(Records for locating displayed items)
>> BEGIN
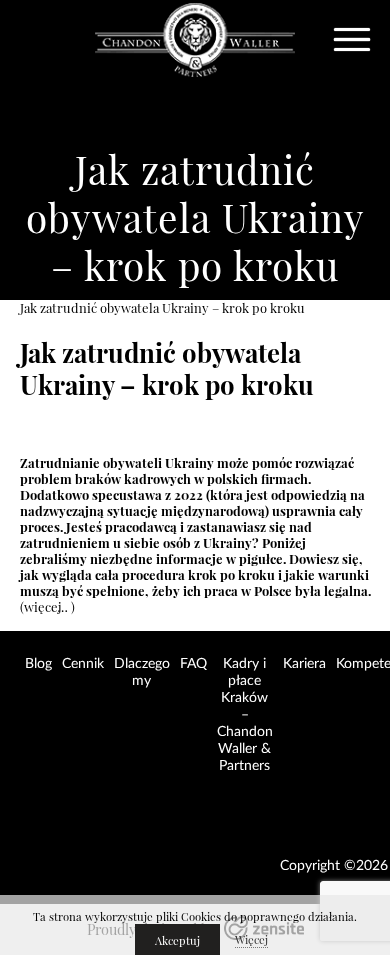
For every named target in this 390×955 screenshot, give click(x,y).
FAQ (193, 664)
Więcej (251, 940)
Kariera (304, 664)
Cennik (83, 664)
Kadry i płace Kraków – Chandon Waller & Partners (245, 715)
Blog (38, 664)
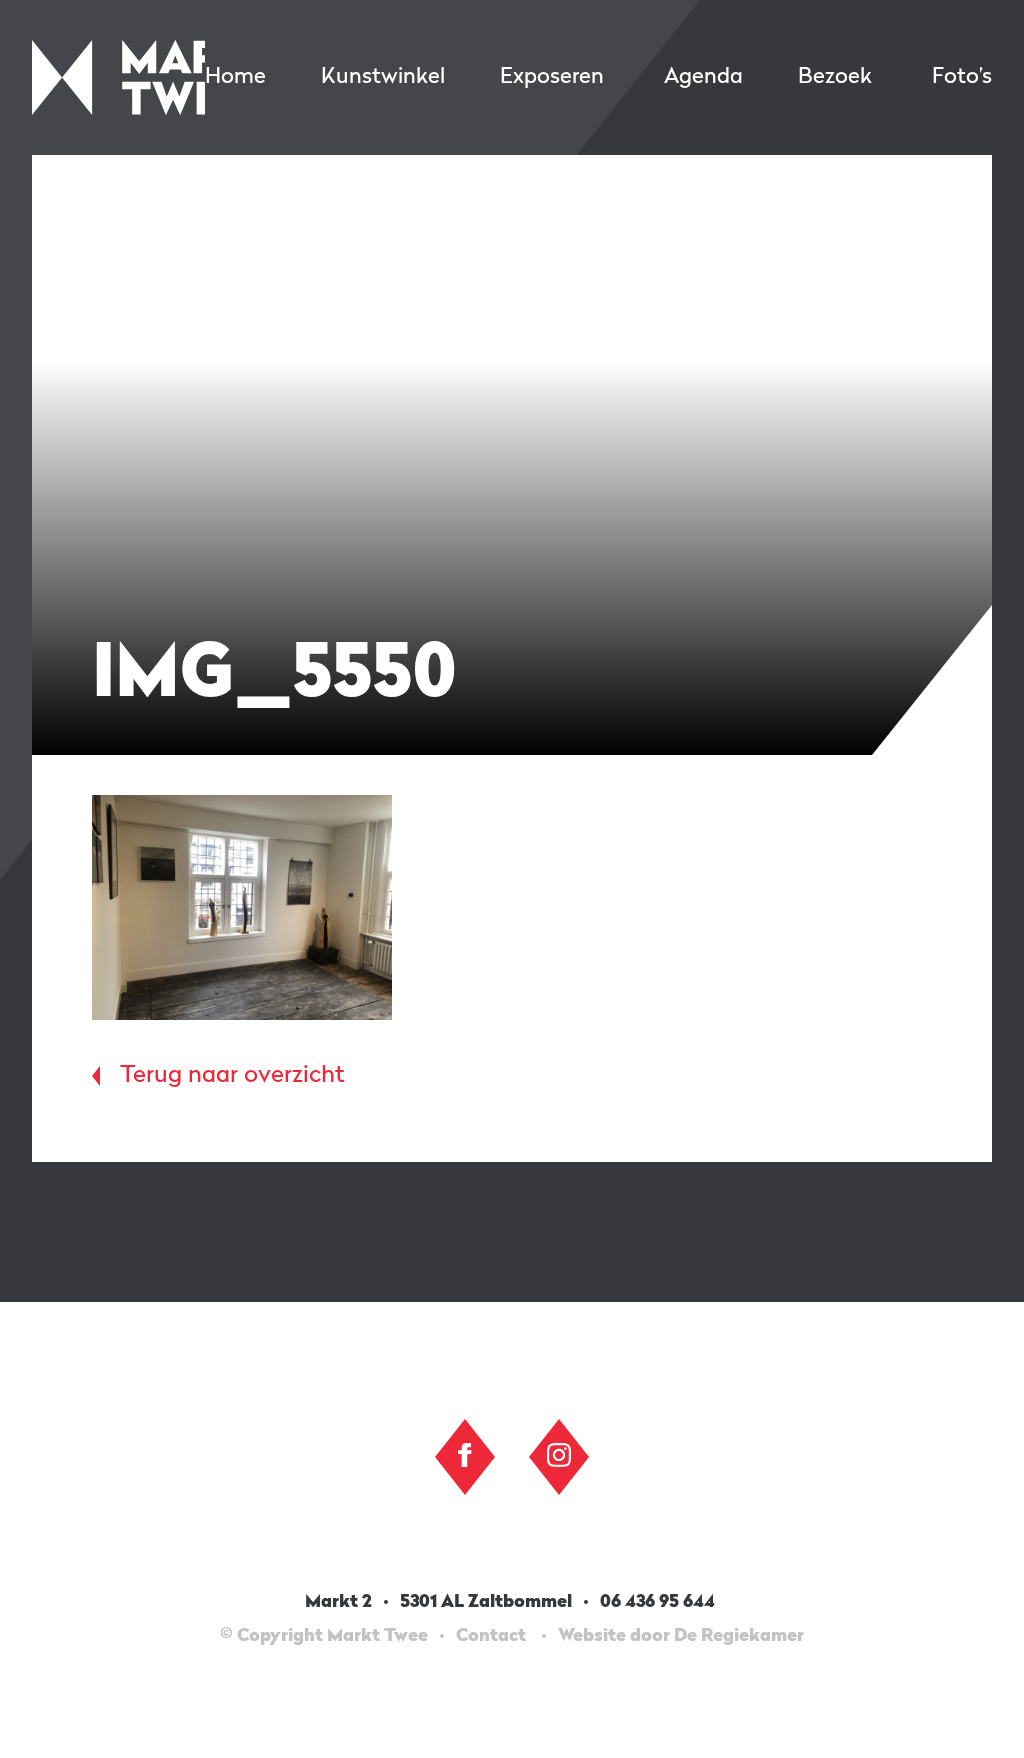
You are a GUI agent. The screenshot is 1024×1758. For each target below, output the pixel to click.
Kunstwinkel (383, 77)
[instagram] (559, 1455)
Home (235, 77)
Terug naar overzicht (232, 1076)
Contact (491, 1636)
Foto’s (962, 77)
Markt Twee (118, 77)
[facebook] (465, 1455)
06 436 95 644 (659, 1602)
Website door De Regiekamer (681, 1636)
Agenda (703, 77)
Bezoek (835, 77)
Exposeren (552, 77)
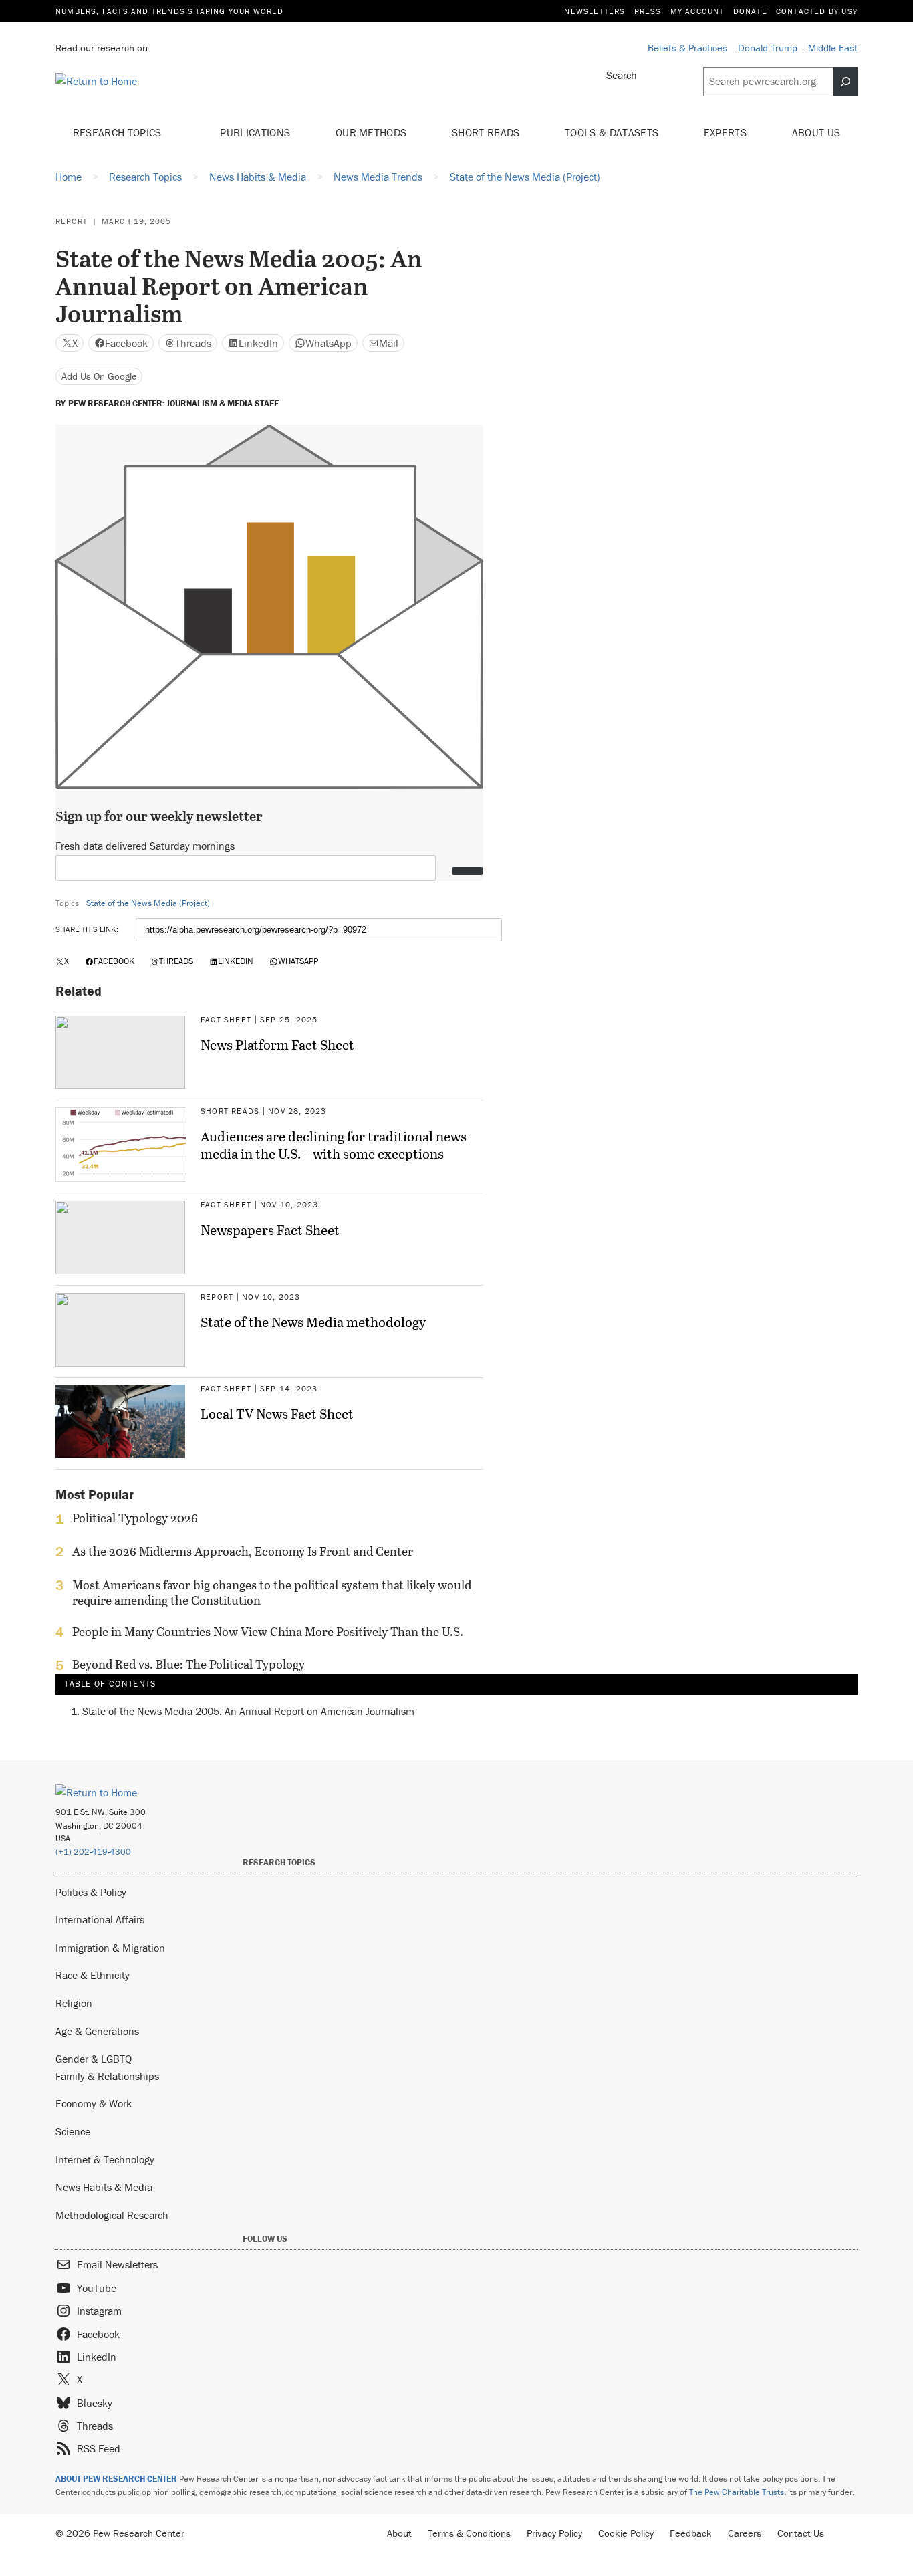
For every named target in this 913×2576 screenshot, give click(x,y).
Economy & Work (93, 2103)
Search (621, 75)
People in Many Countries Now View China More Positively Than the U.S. (267, 1632)
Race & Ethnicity (92, 1975)
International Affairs (99, 1919)
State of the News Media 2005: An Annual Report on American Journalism (248, 1711)
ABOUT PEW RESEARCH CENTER (116, 2478)
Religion (73, 2003)
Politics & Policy (90, 1892)
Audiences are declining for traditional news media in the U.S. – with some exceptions (334, 1145)
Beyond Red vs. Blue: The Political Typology (188, 1665)
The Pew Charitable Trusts (736, 2492)
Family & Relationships (107, 2076)
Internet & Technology (104, 2159)
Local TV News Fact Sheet (277, 1413)
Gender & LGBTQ (93, 2058)
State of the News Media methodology (313, 1321)
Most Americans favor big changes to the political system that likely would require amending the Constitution (271, 1592)
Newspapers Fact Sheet (270, 1229)
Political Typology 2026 (135, 1518)
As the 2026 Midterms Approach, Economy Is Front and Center (242, 1552)
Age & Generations (97, 2031)
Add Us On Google (99, 376)
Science (72, 2131)
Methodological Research (111, 2215)
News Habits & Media (103, 2187)
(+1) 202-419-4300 (93, 1851)
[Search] (845, 81)
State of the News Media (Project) (148, 903)
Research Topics (118, 132)
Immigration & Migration (110, 1947)
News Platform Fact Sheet (277, 1044)
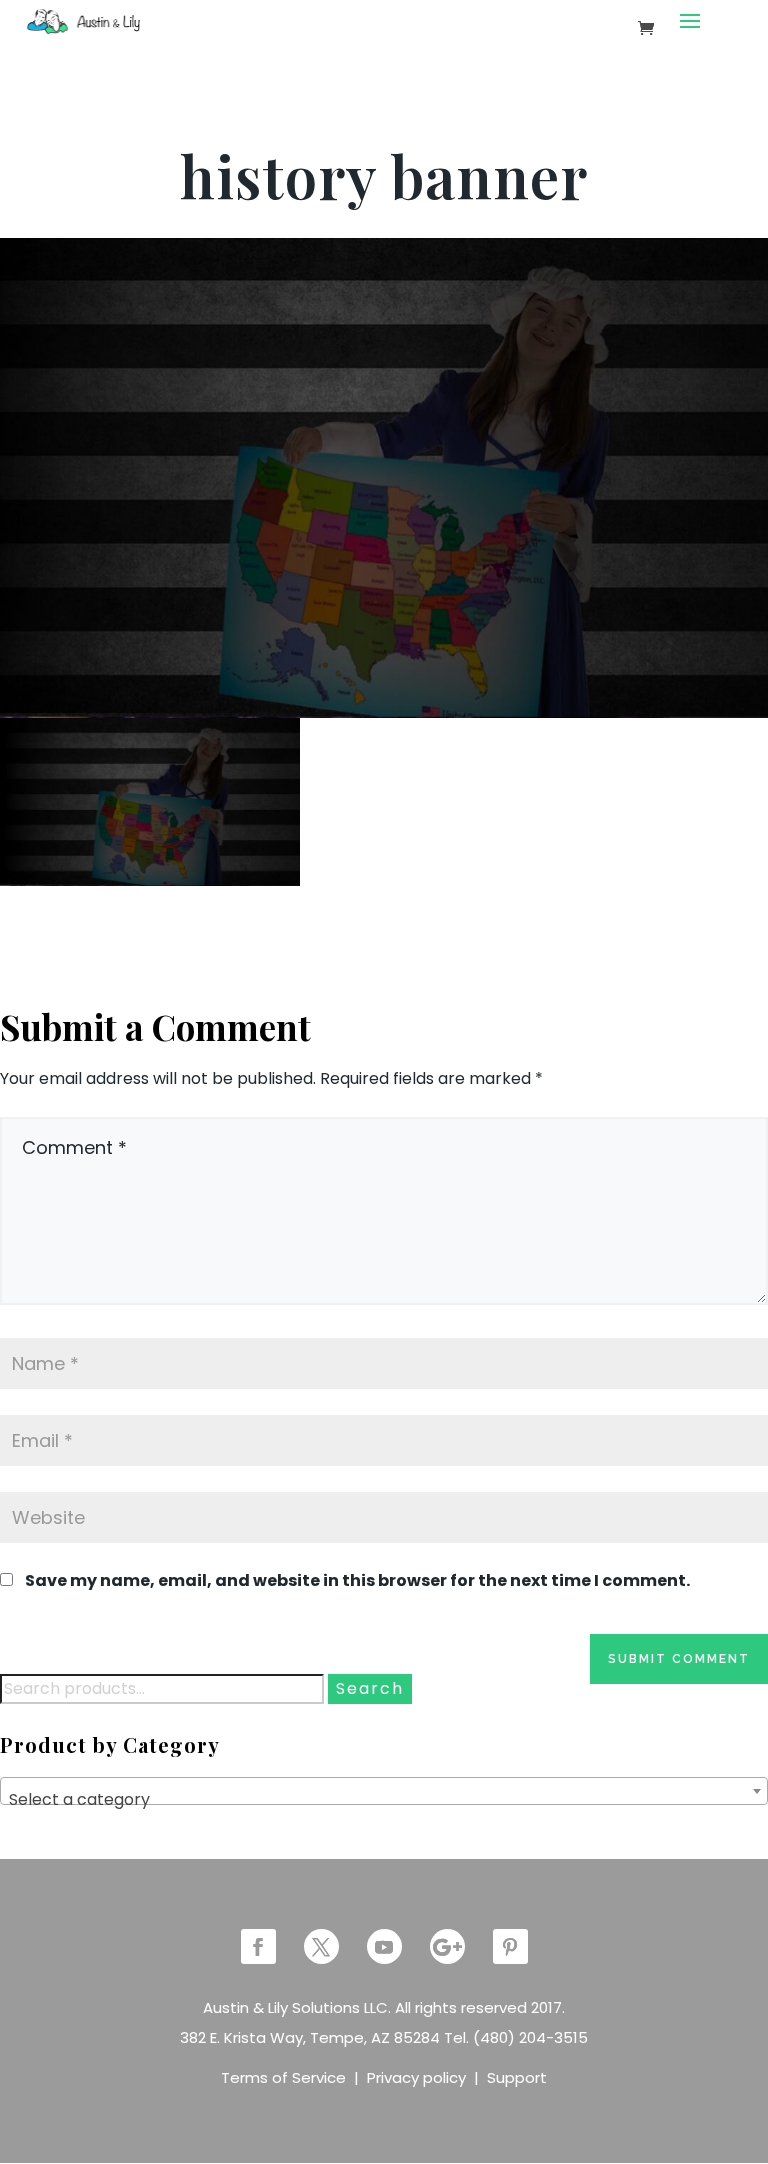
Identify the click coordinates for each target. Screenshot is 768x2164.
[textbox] (384, 1800)
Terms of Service (283, 2077)
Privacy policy (416, 2077)
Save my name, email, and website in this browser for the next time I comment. (357, 1580)
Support (517, 2077)
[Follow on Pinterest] (510, 1946)
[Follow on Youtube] (384, 1946)
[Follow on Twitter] (321, 1946)
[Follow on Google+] (447, 1946)
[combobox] (384, 1791)
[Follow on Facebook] (258, 1946)
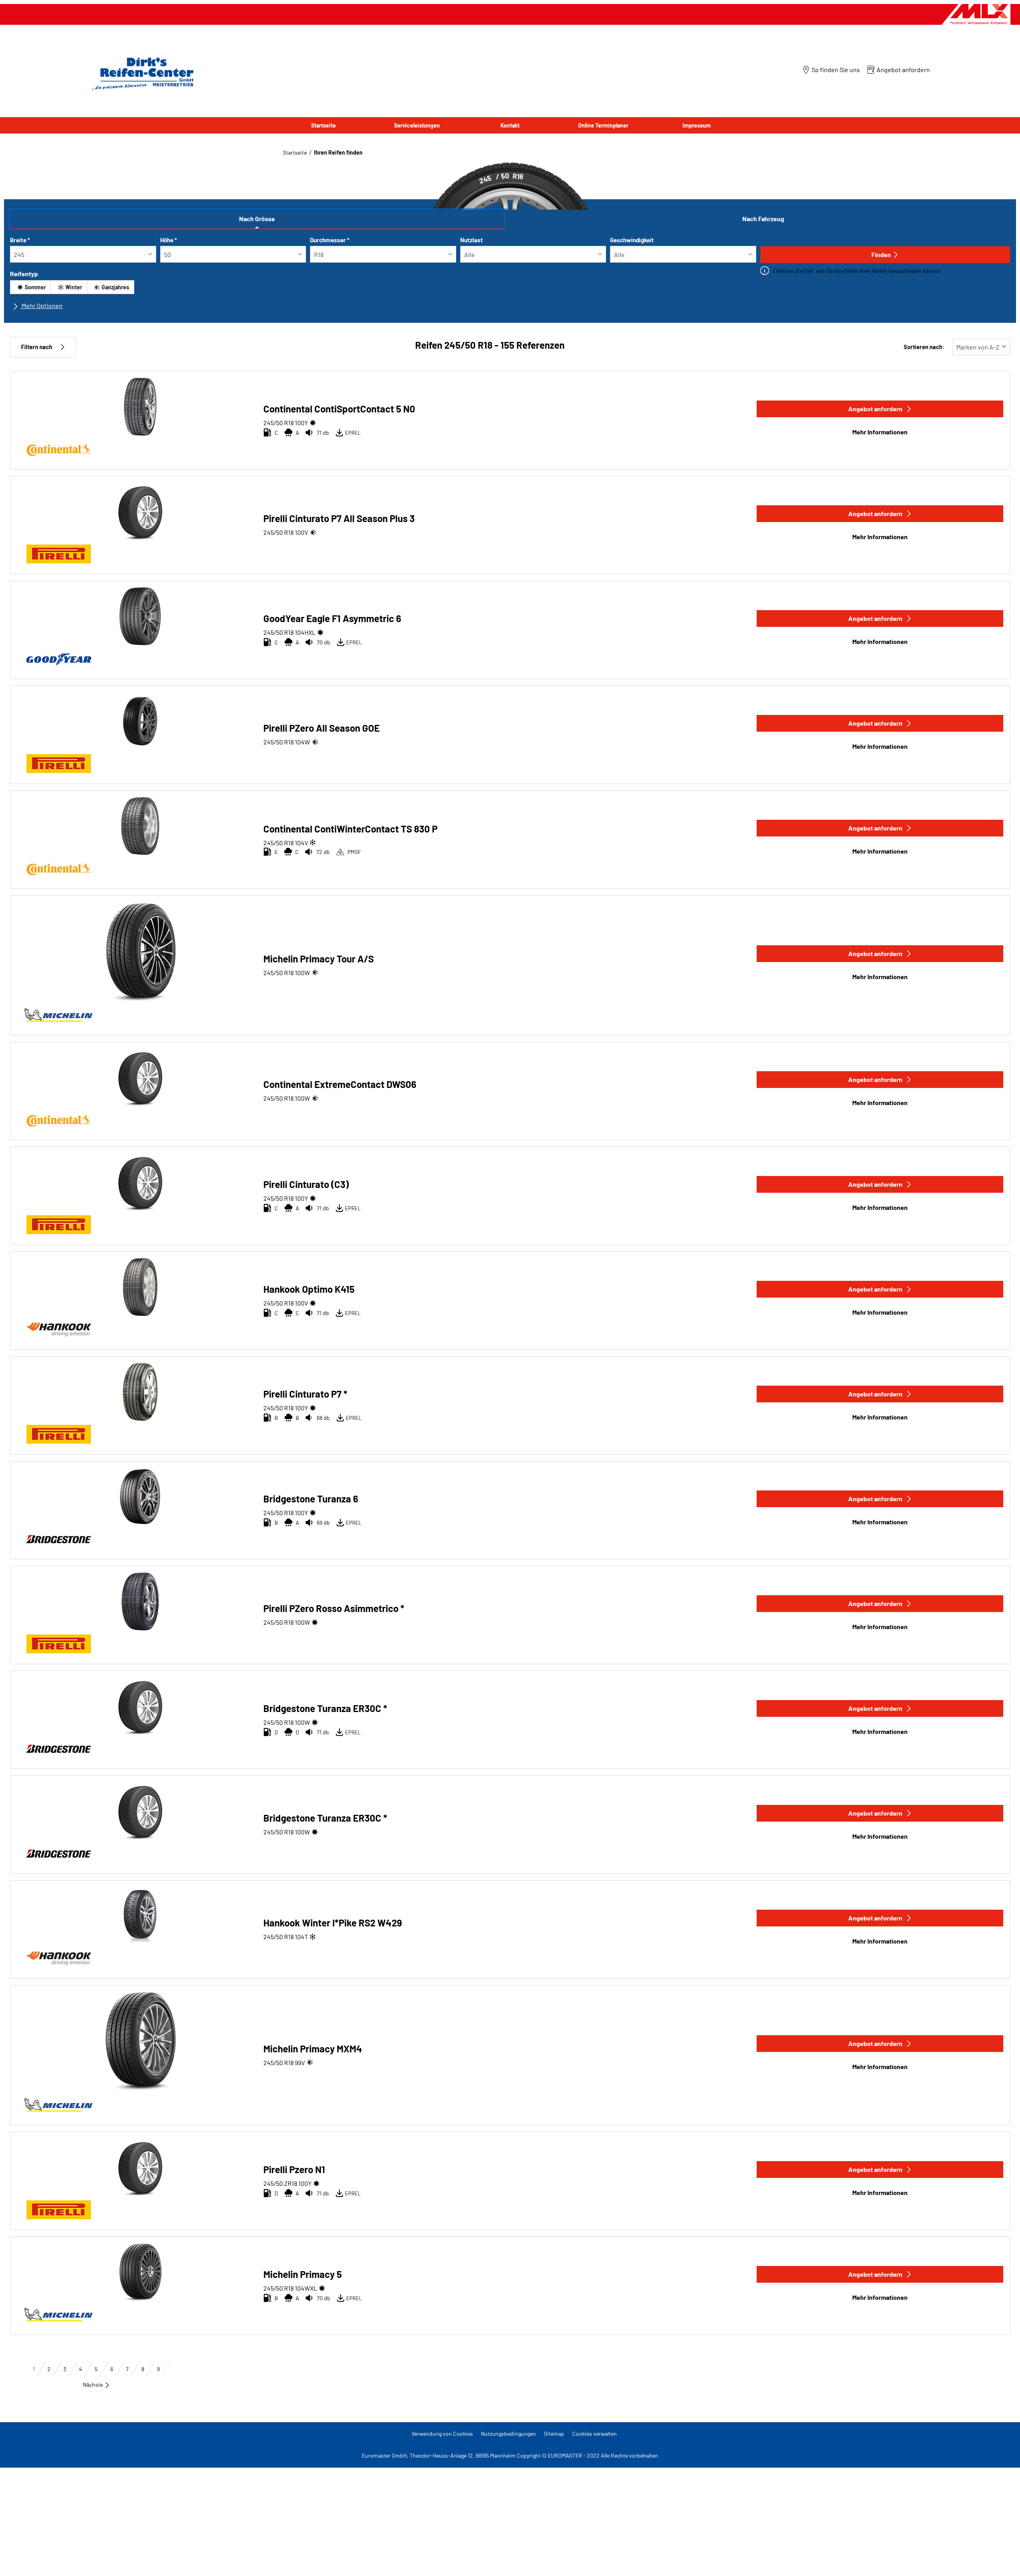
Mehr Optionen (41, 305)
>> END
Retype every line of the material above word for word, leaving out the pictures.

◆ Result of this exercise ◆
For every named target in this 390×955 screenshot, give click(x,y).
FAQ (193, 664)
Więcej (251, 940)
Kariera (304, 664)
Cennik (83, 664)
Kadry i płace Kraków – Chandon Waller & Partners (245, 715)
Blog (38, 664)
You are a GUI agent. The screenshot is 1024×1758. For each target below, output the pixel to click.
Kunstwinkel (383, 77)
[instagram] (559, 1455)
Home (235, 77)
Terug naar overzicht (232, 1076)
Contact (491, 1636)
Foto’s (962, 77)
Markt Twee (118, 77)
[facebook] (465, 1455)
06 436 95 644 (659, 1602)
Website door De Regiekamer (681, 1636)
Agenda (703, 77)
Bezoek (835, 77)
Exposeren (552, 77)
For every named target in this 913×2576 screenshot, give click(x,y).
Economy & Work (93, 2103)
Search (621, 75)
People in Many Countries Now View China More Positively Than the U.S. (267, 1632)
Race & Ethnicity (92, 1975)
International Affairs (99, 1919)
State of the News Media 2005: An Annual Report on American Journalism (248, 1711)
ABOUT PEW RESEARCH CENTER (116, 2478)
Religion (73, 2003)
Politics & Policy (90, 1892)
Audiences are declining for traditional news media in the U.S. – with some exceptions (334, 1145)
Beyond Red vs. Blue: The Political Typology (188, 1665)
The Pew Charitable Trusts (736, 2492)
Family & Relationships (107, 2076)
Internet & Technology (104, 2159)
Local TV News Fact Sheet (277, 1413)
Gender & LGBTQ (93, 2058)
State of the News Media methodology (313, 1321)
Most Americans favor big changes to the political system that likely would require amending the Constitution (271, 1592)
Newspapers Fact Sheet (270, 1229)
Political Typology 2026 (135, 1518)
As the 2026 Midterms Approach, Economy Is Front and Center (242, 1552)
Age & Generations (97, 2031)
Add Us On Google (99, 376)
Science (72, 2131)
Methodological Research (111, 2215)
News Habits & Media (103, 2187)
(+1) 202-419-4300 (93, 1851)
[Search] (845, 81)
State of the News Media (Project) (148, 903)
Research Topics (118, 132)
Immigration & Migration (110, 1947)
News Platform Fact Sheet (277, 1044)
Identify the click coordinates for each target. Screenshot is 768x2164.
[textbox] (384, 1800)
Terms of Service (283, 2077)
Privacy policy (416, 2077)
Save my name, email, and website in this browser for the next time I comment. (357, 1580)
Support (517, 2077)
[Follow on Pinterest] (510, 1946)
[Follow on Youtube] (384, 1946)
[Follow on Twitter] (321, 1946)
[Follow on Google+] (447, 1946)
[combobox] (384, 1791)
[Follow on Facebook] (258, 1946)
Mehr Optionen (41, 305)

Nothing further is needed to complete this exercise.